• Set exercise
Reproduce without alteration the lines from the one containing "Task: Cut selected" through the one containing "Viewport: 1213px width, 981px height.", both included.

START Task material

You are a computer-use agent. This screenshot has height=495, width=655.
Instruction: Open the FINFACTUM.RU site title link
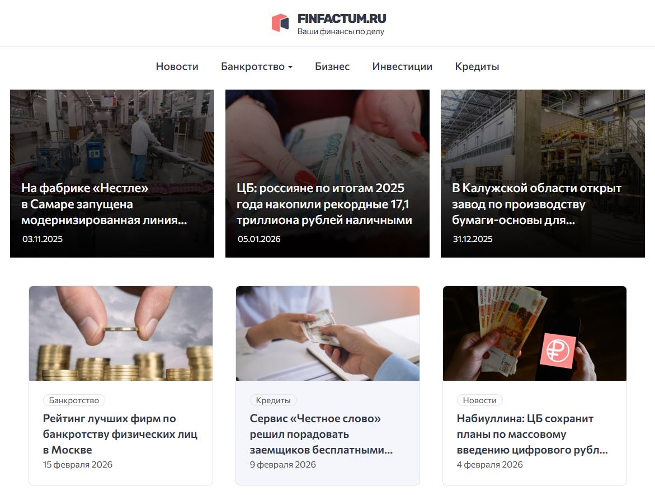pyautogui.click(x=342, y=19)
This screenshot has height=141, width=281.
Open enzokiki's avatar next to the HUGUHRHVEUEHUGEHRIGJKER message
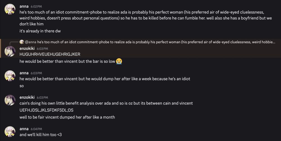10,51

END Task material
START Task material

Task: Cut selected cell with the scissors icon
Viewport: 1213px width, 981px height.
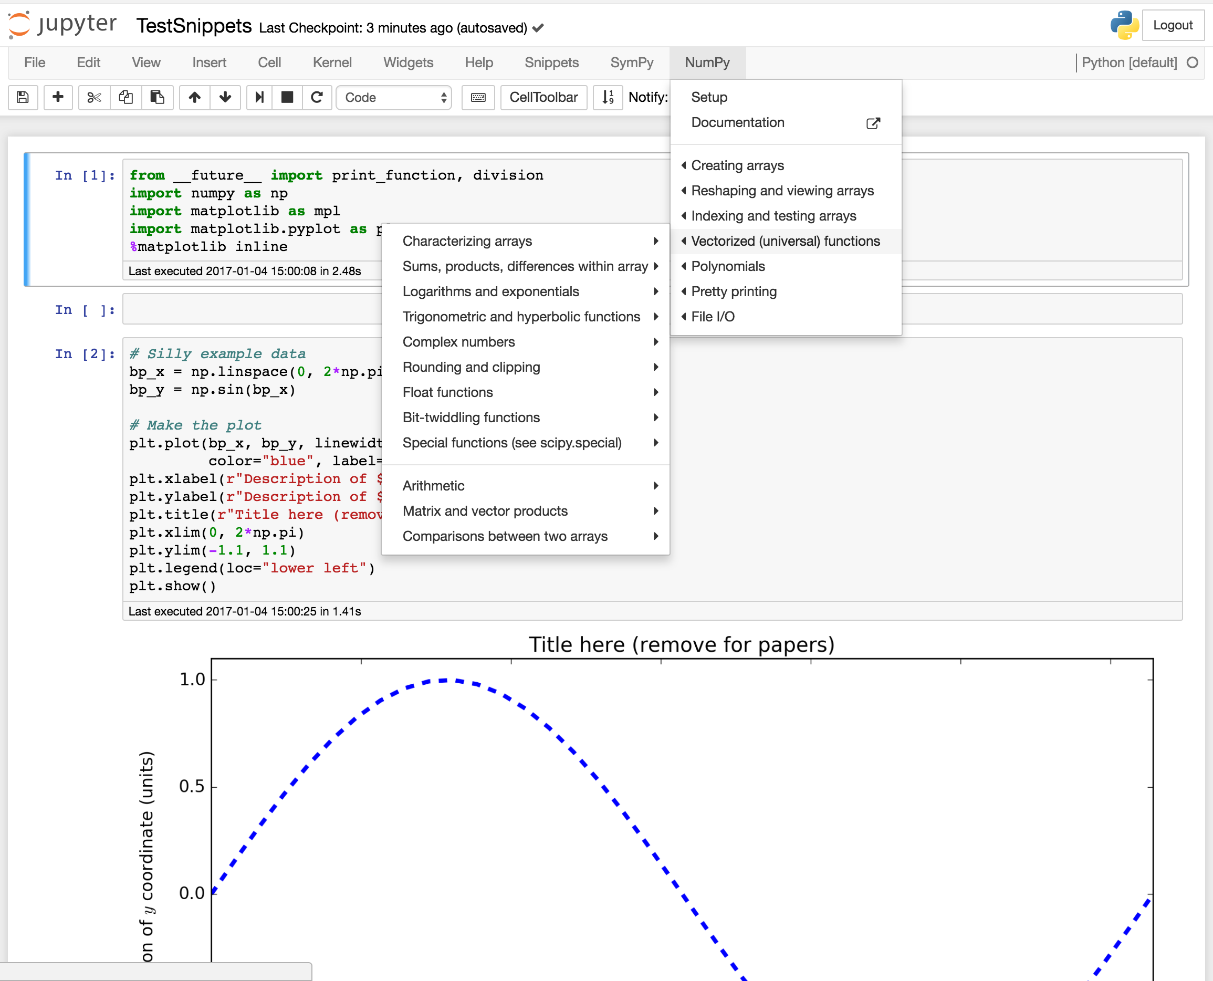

END Task material

• Full output
Task: Cut selected cell with the scissors icon
Viewport: 1213px width, 981px height.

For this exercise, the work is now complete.